**Instructions to follow:**
Only the lines from the one that contains "Tap the orange" to the last line below, both included, should be transcribed. Pictures stay out of the copy.

[Collected data]
○ ○ ○
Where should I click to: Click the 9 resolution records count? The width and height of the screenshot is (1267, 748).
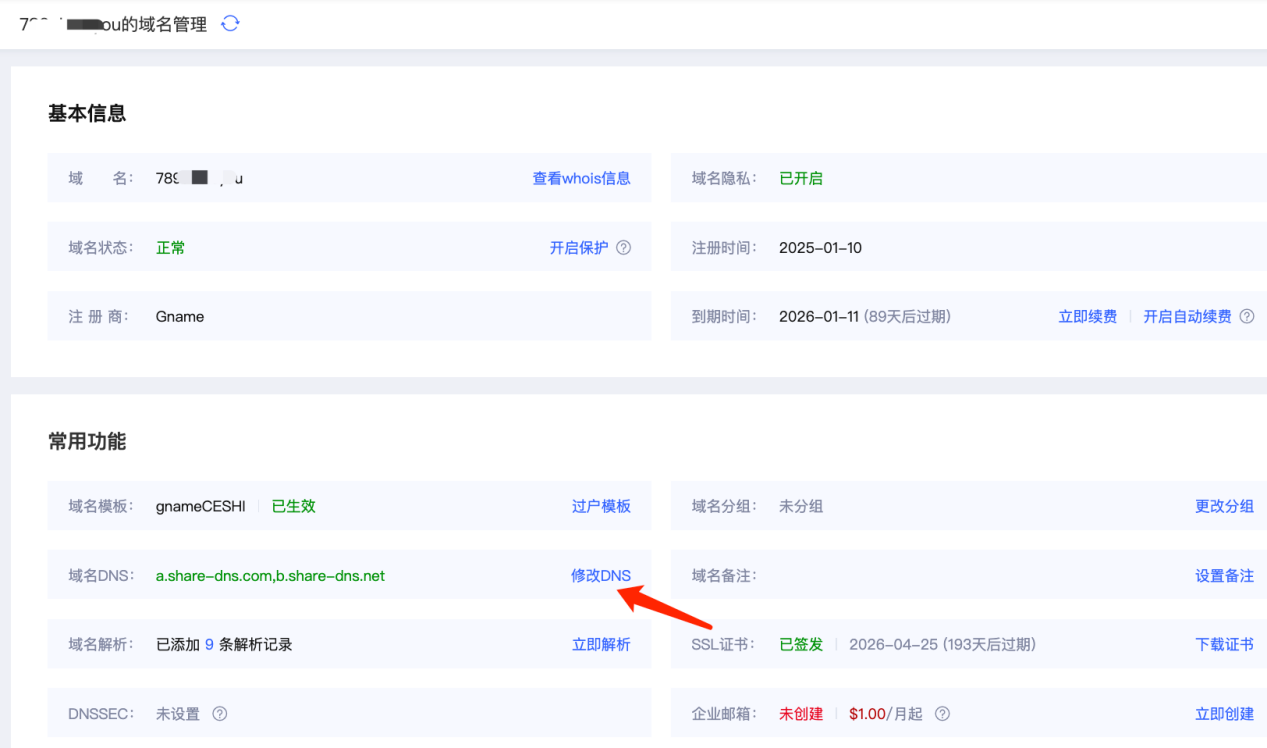pyautogui.click(x=209, y=645)
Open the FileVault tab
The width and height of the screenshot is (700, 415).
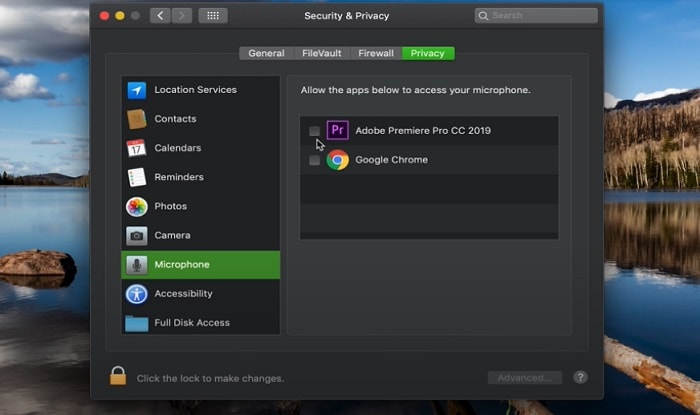point(321,53)
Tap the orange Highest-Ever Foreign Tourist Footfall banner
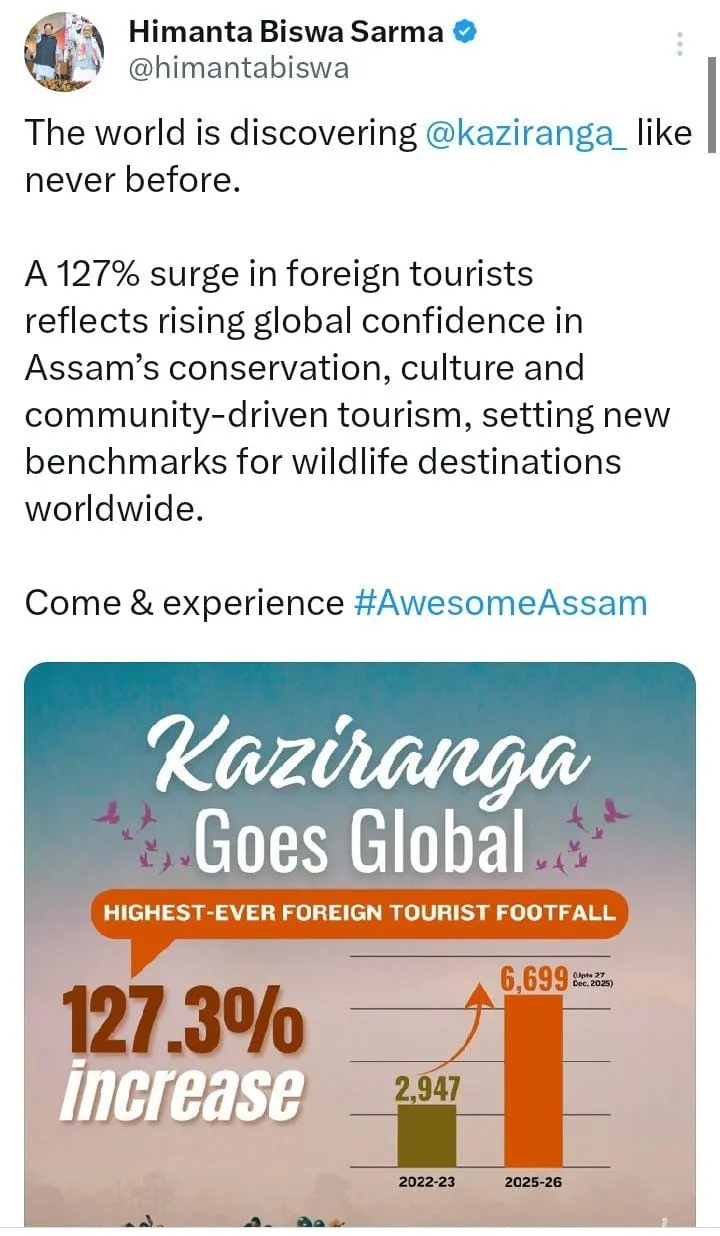The height and width of the screenshot is (1236, 720). pos(361,913)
○ ○ ○
**Result for this task:**
Tap the orange Highest-Ever Foreign Tourist Footfall banner
The height and width of the screenshot is (1236, 720). pos(361,913)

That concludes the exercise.